Using the records that follow, reproduce exactly the lines starting at the line containing "Where should I" and ending at the line containing "Open Duncan Castles profile avatar". Include both end lines and no pictures.

Data records:
[Start of section]
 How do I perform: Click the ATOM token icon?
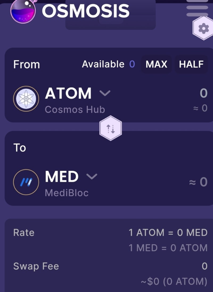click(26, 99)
[End of section]
[Start of section]
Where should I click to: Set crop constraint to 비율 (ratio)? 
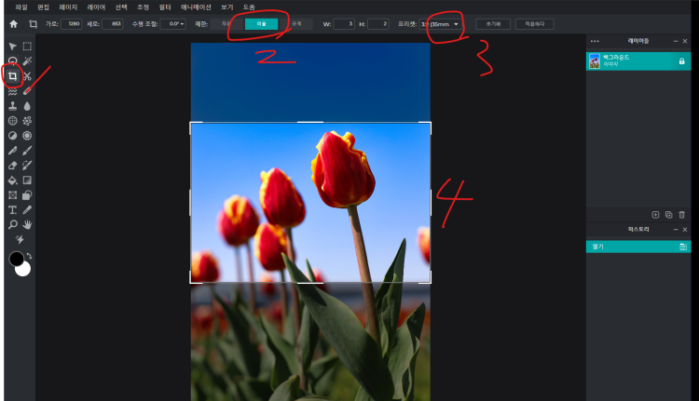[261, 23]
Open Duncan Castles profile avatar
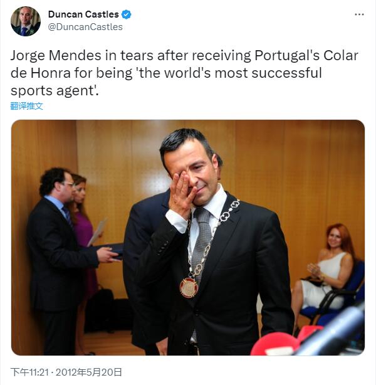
[End of section]
Result for this task:
Where should I click to: Set crop constraint to 비율 (ratio)? 
[261, 23]
Open Duncan Castles profile avatar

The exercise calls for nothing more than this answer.